--- TEXT ---

So, what are the actual impacts of the fin trade on sharks? We discuss the devastating impact the fin trade has had on global shark populations, including the unprecedented decline of many species [31.17 – 34.37]. Diego references his research, which suggests that the majority of the fin trade is comprised of threatened species – of the 10 most common species found, 9 are threatened. Diego and Ali also talk about the intense fishing pressure on sharks in general, across the globe, and reference two pivotal papers which you can find here and here. We also spend a bit of time discussing the blue shark – a species that is currently listed as near threatened with a higher reproductive rate than most sharks, and dominates the fin trade [38.40 – 40.42].
This leads us to a conversation about how shark fisheries are currently regulated and governed at different levels [41.56 – 46.25]. We talk about some of the key regulatory bodies operating at international and regional scales and also discuss some of the problems in the system including in compliance, enforcement and implementation. We end our deep dive into the shark fin trade by looking at the tools available to overcome some of these issues, including scientific research and specifically the use of DNA and forensics tools to aid the detection and mitigation of illegal activity [52.13 – 53.20]; and working with governments and influencing policy [54.59 – 57.30].

--- DATASET EXTRACT ---

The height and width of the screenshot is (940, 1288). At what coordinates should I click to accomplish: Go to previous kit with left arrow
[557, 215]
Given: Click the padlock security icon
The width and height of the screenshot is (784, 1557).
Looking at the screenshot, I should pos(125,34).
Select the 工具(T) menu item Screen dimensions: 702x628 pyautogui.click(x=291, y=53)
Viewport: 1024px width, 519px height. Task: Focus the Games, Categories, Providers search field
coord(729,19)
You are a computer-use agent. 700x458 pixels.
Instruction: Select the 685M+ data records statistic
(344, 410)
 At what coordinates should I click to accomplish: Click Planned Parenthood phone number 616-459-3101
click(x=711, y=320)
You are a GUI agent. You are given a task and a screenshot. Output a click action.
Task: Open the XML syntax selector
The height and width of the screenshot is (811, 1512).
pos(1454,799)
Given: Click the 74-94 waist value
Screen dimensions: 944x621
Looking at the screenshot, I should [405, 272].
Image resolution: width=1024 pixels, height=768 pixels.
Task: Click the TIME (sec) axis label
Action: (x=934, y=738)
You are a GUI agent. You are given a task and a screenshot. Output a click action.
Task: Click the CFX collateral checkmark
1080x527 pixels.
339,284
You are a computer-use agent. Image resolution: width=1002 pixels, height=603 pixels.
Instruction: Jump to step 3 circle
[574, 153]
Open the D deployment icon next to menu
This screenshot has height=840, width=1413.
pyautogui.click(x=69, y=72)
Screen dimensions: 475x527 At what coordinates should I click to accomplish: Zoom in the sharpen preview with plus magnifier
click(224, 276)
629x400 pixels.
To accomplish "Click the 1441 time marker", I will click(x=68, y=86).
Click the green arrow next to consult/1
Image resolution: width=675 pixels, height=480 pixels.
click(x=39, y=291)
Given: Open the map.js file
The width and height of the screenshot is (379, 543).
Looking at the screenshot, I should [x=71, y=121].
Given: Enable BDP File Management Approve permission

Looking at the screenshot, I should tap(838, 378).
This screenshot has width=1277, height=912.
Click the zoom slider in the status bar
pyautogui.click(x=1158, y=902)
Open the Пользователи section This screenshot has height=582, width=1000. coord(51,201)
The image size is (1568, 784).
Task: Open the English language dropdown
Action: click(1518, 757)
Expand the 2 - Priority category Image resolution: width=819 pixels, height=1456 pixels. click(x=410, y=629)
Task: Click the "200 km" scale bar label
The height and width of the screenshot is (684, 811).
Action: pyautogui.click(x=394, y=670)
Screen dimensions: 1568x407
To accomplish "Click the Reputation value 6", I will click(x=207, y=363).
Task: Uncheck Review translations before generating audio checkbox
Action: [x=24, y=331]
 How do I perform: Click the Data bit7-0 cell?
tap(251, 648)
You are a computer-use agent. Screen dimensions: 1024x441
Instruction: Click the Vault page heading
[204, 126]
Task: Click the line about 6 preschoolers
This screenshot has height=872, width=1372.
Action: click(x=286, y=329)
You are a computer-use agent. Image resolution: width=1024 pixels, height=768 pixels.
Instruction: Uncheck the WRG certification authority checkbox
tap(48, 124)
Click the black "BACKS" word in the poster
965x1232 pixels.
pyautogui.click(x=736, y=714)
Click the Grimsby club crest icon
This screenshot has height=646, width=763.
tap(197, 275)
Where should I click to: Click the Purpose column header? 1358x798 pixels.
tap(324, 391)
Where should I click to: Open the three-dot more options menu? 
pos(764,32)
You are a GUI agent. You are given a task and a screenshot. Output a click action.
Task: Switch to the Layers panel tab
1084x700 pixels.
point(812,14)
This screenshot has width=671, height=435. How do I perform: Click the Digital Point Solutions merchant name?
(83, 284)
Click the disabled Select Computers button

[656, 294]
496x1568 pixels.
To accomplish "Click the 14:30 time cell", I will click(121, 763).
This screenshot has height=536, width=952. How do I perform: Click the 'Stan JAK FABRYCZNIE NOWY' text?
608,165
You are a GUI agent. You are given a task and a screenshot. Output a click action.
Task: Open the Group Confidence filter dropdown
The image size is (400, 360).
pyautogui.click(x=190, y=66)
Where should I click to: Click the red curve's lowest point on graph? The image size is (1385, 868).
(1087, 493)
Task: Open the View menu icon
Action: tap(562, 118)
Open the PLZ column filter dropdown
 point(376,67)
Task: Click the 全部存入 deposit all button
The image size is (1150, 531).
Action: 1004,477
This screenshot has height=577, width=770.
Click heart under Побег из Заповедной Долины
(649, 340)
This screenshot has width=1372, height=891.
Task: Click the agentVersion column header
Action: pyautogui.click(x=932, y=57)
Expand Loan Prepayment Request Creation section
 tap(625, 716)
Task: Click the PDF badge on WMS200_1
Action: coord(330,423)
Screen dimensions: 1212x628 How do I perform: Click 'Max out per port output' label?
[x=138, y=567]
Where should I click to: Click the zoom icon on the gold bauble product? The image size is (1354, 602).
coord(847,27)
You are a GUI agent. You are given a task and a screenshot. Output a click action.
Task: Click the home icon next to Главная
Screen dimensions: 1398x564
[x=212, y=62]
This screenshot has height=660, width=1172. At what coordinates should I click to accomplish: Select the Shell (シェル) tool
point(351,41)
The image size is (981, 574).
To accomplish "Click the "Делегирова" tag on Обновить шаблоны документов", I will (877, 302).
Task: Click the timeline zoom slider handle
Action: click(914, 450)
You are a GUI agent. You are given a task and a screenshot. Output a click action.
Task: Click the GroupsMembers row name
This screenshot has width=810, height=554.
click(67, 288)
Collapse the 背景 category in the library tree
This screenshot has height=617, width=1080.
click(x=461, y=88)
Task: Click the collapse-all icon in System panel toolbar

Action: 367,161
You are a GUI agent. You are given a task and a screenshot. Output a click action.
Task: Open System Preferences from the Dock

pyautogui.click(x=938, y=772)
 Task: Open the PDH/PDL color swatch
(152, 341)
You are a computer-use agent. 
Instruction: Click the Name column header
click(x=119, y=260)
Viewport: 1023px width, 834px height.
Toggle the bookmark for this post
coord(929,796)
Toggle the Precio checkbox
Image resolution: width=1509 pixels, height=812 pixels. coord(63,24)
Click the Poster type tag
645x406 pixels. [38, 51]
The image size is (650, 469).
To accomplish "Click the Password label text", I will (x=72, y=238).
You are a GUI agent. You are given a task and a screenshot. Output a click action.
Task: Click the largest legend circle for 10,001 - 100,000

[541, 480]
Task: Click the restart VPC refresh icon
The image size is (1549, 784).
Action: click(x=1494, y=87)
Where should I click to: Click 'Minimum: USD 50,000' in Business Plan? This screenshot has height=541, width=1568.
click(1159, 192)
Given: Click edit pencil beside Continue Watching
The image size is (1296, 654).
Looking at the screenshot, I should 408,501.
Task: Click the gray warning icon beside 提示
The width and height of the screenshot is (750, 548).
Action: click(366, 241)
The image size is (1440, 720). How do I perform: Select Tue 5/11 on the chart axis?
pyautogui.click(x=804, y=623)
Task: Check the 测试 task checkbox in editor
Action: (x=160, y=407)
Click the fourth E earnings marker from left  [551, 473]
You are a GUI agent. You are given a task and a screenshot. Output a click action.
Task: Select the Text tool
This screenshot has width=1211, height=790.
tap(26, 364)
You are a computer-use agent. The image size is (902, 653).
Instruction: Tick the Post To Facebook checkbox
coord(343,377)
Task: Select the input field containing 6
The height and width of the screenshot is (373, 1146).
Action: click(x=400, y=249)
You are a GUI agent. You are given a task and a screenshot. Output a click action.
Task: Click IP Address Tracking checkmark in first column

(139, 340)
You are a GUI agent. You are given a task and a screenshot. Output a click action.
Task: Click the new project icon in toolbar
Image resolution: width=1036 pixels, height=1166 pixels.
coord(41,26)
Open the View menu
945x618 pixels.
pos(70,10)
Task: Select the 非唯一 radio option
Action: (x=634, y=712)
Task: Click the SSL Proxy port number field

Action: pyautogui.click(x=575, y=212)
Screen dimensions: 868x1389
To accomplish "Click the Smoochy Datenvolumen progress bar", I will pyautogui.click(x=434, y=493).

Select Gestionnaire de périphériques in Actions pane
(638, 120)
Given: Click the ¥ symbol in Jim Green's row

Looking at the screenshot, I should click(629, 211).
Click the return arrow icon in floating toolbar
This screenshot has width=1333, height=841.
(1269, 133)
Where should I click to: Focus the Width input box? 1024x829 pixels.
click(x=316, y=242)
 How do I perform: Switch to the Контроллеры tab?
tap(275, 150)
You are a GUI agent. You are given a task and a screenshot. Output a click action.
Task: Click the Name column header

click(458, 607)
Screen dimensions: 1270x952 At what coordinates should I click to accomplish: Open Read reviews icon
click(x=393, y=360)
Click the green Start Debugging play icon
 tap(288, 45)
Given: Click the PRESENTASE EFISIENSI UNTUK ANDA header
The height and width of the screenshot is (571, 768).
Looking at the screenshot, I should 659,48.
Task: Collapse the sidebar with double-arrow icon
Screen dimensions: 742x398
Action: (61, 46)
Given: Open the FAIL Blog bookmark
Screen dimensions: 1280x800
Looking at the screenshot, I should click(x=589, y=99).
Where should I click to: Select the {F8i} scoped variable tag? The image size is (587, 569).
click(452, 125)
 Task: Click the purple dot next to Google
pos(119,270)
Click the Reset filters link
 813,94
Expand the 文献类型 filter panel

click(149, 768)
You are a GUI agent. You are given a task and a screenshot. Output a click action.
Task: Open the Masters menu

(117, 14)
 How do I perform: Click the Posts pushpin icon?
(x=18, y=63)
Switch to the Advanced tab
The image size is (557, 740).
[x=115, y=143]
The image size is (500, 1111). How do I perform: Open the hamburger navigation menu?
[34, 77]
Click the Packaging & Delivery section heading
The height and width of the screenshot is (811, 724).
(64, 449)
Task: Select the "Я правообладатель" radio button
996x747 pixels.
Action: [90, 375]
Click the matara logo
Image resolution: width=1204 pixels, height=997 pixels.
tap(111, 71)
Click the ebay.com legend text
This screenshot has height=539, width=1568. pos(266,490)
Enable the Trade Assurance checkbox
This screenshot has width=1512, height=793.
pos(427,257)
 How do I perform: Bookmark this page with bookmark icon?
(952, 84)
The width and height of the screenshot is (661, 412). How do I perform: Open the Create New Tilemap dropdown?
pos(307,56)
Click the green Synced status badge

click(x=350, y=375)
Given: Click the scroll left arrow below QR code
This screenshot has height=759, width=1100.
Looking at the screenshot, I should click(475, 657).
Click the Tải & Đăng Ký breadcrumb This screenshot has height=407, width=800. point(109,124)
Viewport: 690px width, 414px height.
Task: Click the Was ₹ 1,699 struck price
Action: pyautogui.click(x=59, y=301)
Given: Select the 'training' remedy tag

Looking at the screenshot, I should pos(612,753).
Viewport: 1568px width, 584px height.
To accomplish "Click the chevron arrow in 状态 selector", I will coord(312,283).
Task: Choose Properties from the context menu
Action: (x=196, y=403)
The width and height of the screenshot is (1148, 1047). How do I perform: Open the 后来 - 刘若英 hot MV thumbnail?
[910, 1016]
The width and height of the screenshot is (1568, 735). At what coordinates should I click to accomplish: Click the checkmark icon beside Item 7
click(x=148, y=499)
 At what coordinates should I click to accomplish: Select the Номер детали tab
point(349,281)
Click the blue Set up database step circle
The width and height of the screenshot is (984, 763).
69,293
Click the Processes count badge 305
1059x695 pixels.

---

→ **EXERCISE REQUIREMENTS**:
- A) Retype a passage from the shark fin trade text. Begin at the words "This leads us" and stop after "[54.59 – 57.30].".
- B) Extend the shark fin trade text with new sentences that pick up after its final sentence.
The items have no connection to the shark fin trade text.

→ **SET OF ANSWERS**:
- A)
This leads us to a conversation about how shark fisheries are currently regulated and governed at different levels [41.56 – 46.25]. We talk about some of the key regulatory bodies operating at international and regional scales and also discuss some of the problems in the system including in compliance, enforcement and implementation. We end our deep dive into the shark fin trade by looking at the tools available to overcome some of these issues, including scientific research and specifically the use of DNA and forensics tools to aid the detection and mitigation of illegal activity [52.13 – 53.20]; and working with governments and influencing policy [54.59 – 57.30].

- B)
About our guests
Ali Hood is Director of Conservation for the Shark Trust, a UK-based conservation charity focussed on safeguarding the future of sharks through science, education, influence and action. She has worked in marine conservation for over 20 years, with roles at the Marine Biological Association and British Antarctic Survey before joining the Shark Trust in 2002. Through her role, Ali works to develop sustainable fisheries and secure protection for sharks. She represents the trust as an observer to three Atlantic and Mediterranean fisheries management organisations (ICCAT, NAFO and GFCM) and a cooperating partner to the Convention for Migratory Species (CMS). She also contributes to several expert groups at UK and EU levels, regularly engaging with the European Commission and UK Devolved Administrations. Ali was just awarded the International Fund for Animal Welfare (IFAW)’s Marine Conservation Award for her outstanding dedication to shark conservation.
Shark Trust website; Ali Hood's SOSF project leader page; Twitter: @SharkTrustUk; Instagram: @thesharktrust
Dr Diego Cardeñosa is a post-doctoral associate currently based at Florida International University. His research specialises in determining the species composition of the international shark trade, identification of geographical regions of origin of wildlife products and supply chains at highest risk of illicit trade, and the development and implementation of rapid, portable and inexpensive in-port DNA protocols to enhance the detection of illicit wildlife trade by law enforcement officers in major wildlife trade hubs around the world. Together with supervisor Prof. Demian Chapman, Diego developed a DNA testing toolkit which is helping detect illegal trade in protected and endangered species across the globe.